Reproduce the listing starting at the line containing "Screen dimensions: 738x458" and ending at the line containing "pyautogui.click(x=563, y=11)", replacing "toolbar" with "ribbon" and changing nothing else. Omit the pictures.
────────────────────────────────────────
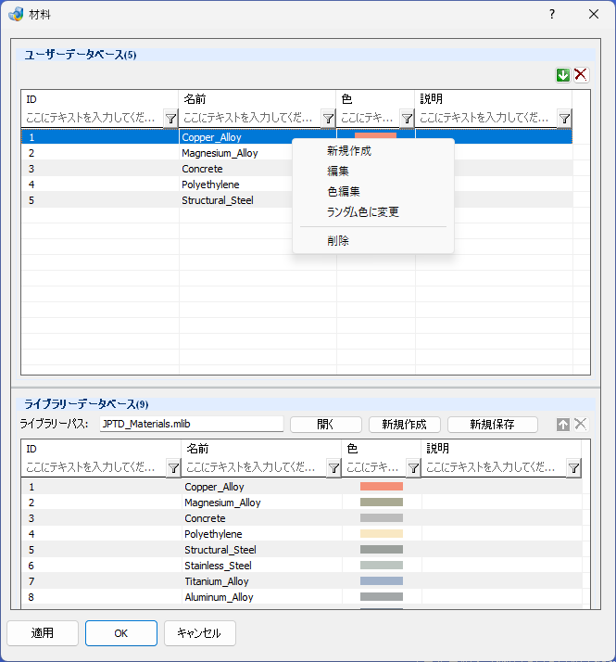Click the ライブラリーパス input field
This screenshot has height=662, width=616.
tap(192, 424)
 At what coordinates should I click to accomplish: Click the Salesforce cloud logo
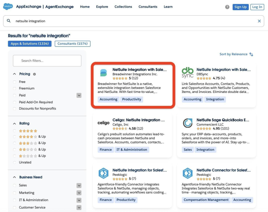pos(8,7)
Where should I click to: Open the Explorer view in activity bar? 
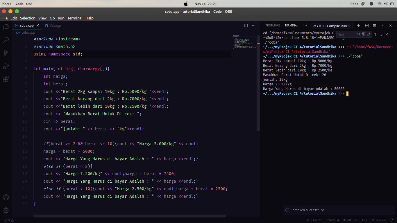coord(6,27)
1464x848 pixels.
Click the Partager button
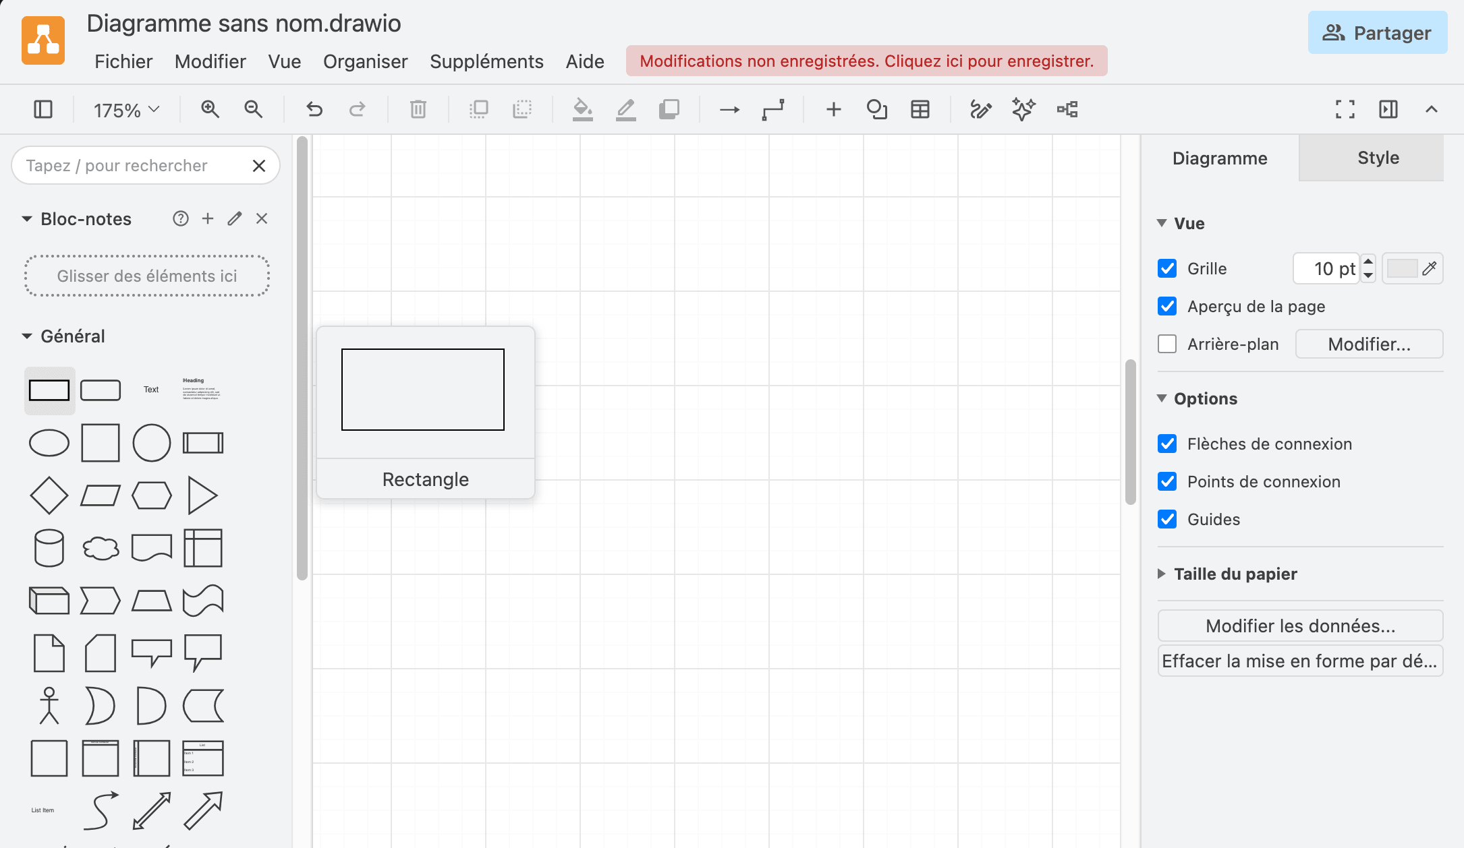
────────────────────────────────────────
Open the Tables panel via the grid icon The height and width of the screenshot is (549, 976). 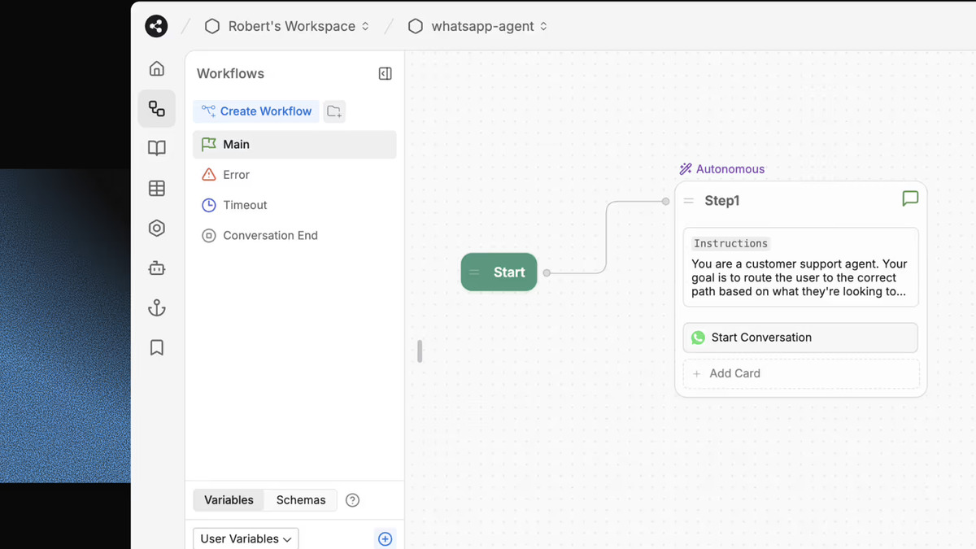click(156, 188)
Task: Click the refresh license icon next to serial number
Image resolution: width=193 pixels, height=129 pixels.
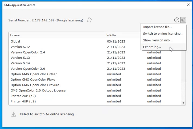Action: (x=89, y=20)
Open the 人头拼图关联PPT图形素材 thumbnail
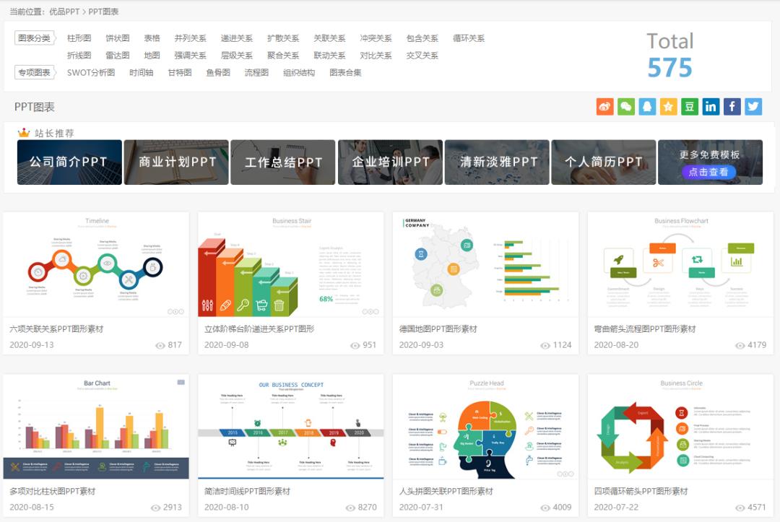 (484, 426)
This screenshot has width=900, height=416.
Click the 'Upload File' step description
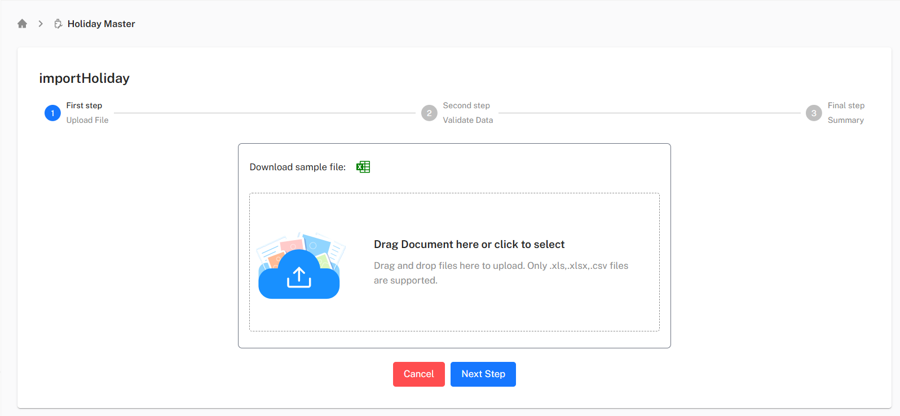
────────────────────────────────────────
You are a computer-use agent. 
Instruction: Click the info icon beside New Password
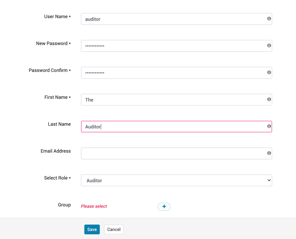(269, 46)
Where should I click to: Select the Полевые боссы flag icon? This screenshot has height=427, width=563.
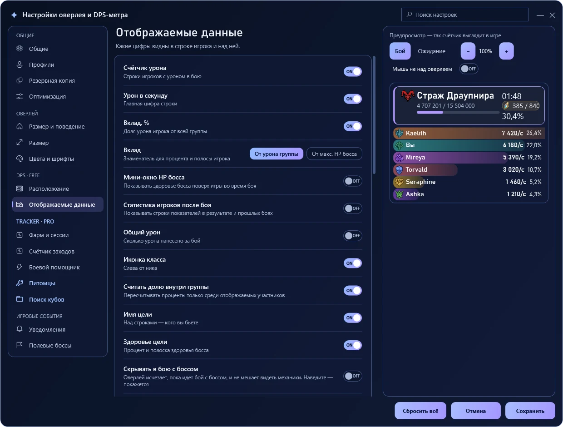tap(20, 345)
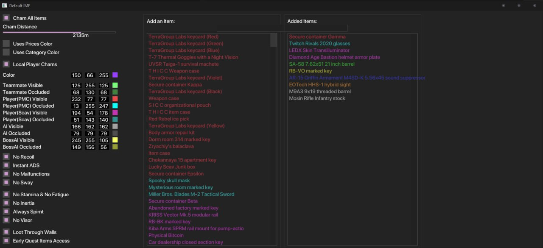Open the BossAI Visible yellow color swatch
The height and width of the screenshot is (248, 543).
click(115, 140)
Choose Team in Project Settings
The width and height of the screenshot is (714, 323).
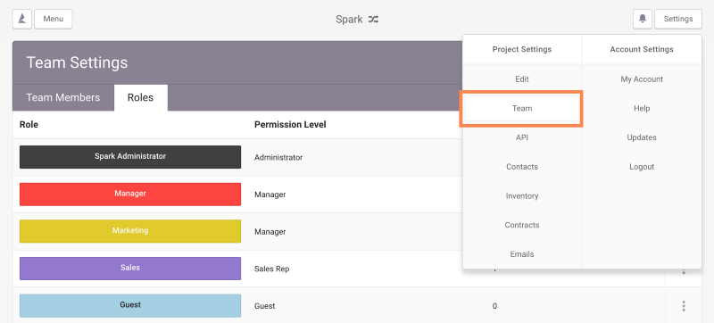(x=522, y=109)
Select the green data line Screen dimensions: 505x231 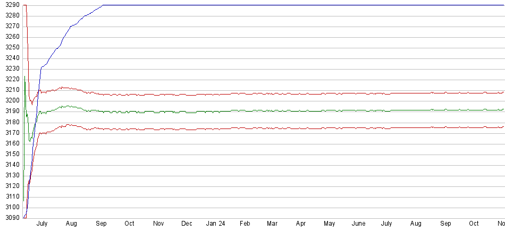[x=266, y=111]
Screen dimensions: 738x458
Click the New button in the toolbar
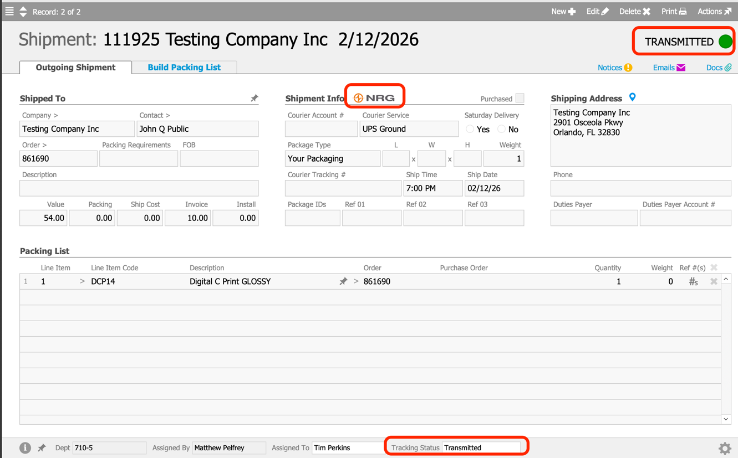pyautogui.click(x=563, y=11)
────────────────────────────────────────
* Task solution:
Screen dimensions: 738x458
Click the New button in the ribbon
pyautogui.click(x=563, y=11)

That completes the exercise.